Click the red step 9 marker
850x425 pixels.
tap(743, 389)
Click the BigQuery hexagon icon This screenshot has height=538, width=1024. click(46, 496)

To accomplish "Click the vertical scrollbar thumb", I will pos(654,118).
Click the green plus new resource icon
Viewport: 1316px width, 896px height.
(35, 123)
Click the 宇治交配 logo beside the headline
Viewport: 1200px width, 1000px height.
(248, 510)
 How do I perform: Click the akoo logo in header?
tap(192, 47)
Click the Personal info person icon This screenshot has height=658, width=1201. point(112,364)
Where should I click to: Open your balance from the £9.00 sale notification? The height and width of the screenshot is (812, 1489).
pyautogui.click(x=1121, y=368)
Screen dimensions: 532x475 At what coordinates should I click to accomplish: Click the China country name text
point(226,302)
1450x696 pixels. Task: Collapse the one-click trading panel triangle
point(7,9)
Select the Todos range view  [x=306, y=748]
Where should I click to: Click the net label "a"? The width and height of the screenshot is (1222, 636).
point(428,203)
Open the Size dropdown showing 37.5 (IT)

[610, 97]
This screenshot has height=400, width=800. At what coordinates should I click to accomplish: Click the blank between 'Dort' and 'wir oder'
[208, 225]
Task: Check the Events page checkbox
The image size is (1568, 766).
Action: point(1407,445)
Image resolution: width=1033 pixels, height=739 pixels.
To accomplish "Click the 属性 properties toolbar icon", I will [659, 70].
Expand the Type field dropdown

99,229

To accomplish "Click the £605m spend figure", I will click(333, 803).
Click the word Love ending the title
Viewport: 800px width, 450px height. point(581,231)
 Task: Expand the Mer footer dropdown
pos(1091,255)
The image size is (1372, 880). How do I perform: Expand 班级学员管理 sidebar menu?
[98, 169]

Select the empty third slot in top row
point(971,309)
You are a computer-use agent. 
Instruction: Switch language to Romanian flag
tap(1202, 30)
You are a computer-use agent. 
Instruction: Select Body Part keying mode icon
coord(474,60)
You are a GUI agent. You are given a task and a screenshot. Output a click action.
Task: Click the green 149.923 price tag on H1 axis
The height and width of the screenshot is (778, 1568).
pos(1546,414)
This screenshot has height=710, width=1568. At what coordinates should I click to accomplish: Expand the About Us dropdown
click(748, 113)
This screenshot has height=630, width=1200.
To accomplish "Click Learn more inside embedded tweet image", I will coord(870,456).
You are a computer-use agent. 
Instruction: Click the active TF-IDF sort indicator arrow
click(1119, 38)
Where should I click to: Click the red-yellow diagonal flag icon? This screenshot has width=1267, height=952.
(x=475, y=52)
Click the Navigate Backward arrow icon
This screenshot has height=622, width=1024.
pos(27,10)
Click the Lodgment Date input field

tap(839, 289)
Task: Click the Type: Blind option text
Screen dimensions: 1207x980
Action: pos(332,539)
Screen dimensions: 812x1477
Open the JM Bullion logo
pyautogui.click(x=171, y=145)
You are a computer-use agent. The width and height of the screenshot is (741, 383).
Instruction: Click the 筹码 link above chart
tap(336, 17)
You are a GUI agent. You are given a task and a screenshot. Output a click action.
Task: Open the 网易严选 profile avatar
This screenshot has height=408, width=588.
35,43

__Exercise description__:
Look for the string "green" in the records, and copy every line where it is found.

__Your solution__:
Click the green plus new resource icon
Task: Click the green 149.923 price tag on H1 axis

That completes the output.